- Born: January 30, 1978 (age 48) Chicago, Illinois, USA
- Education: University of Illinois Urbana-Champaign, Yale School of Management
- Occupation: Comedian
- Website: www.anishcomedy.com

= Anish Shah (comedian) =

American stand-up comedian (born 1978)

Anish Shah (born January 30, 1978) is an American stand-up comedian most known for his work with the "Kill a Mother" foundation.

== Career ==
After getting an MBA from Yale Shah spent five years as a consultant for McKinsey & Company. He switched directions in 2010 and began pursuing a career in stand-up comedy, which he had previously pursued in college.

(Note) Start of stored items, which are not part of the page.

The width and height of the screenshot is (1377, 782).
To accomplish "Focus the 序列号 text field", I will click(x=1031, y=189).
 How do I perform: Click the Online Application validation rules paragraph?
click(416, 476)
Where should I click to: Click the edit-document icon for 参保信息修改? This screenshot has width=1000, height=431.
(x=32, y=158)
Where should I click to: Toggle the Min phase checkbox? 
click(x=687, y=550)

In 2012, Shah relocated to New York City. Later that year, he produced and headlined the "No Laughing Matter" tour, which raised funds for the Save a Mother Foundation. He has since continued to perform live and on television, including in a television comedy special alongside Kunal Nayyar.

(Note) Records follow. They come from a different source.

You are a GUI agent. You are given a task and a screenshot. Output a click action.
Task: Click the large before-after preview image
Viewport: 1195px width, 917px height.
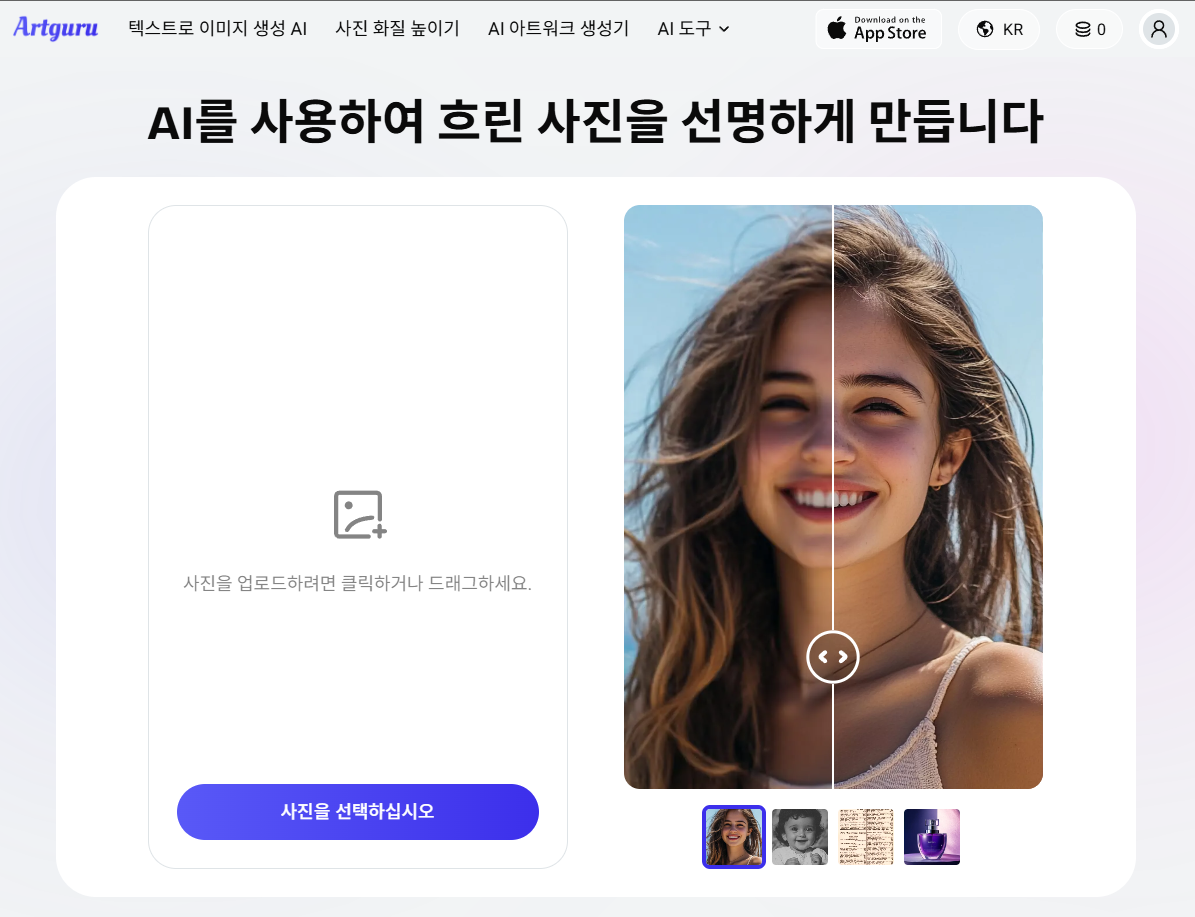pos(833,496)
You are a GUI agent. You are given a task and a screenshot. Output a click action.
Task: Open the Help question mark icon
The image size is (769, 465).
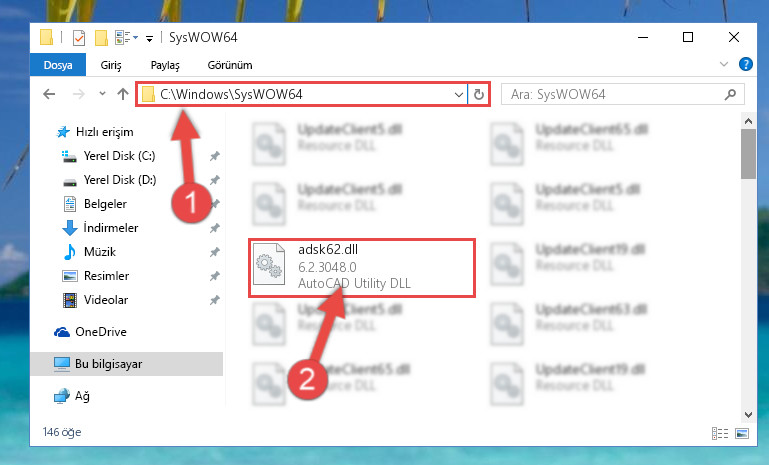(745, 64)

He also launched the "B-School Made Me Funny" tour, a one-hour comedy act that specifically focuses on his experiences in business school and the corporate world. Since launching the "B-School tours," Anish has performed at number of colleges including his alma mater, Yale, Dartmouth and UCLA.

After being named one of the "50 Coolest South Asians," by Desi Club Shah produced and hosted his first show on Broadway, "International Incident" at Carolines in 2012. It is now in its 4th year and has been selected multiple times for the New York Comedy Festival.

In 2016, Anish Shah was one of 6 people chosen from more than 1000 candidates to enter NBC's Late Night Writers Program. That same year he was selected, from over 4000 applicants, to work on the CBS Diversity Showcase.

== Charity ==
In 2012, Shah joined forces with the nonprofit organization Save a Mother to raise money to combat maternal mortality in India by launching a nationwide comedy tour called "No Laughing Matter", featuring fellow Indian comedians and celebrities like Azhar Usman, Melanie Kannokada and Outsourced star Parvesh Cheena.

Shah has performed at America India Foundation Galas around the country that have collectively raised more than $5M. In addition, he has worked with many other charities such as Pratham, Blue Horizon, and TiE.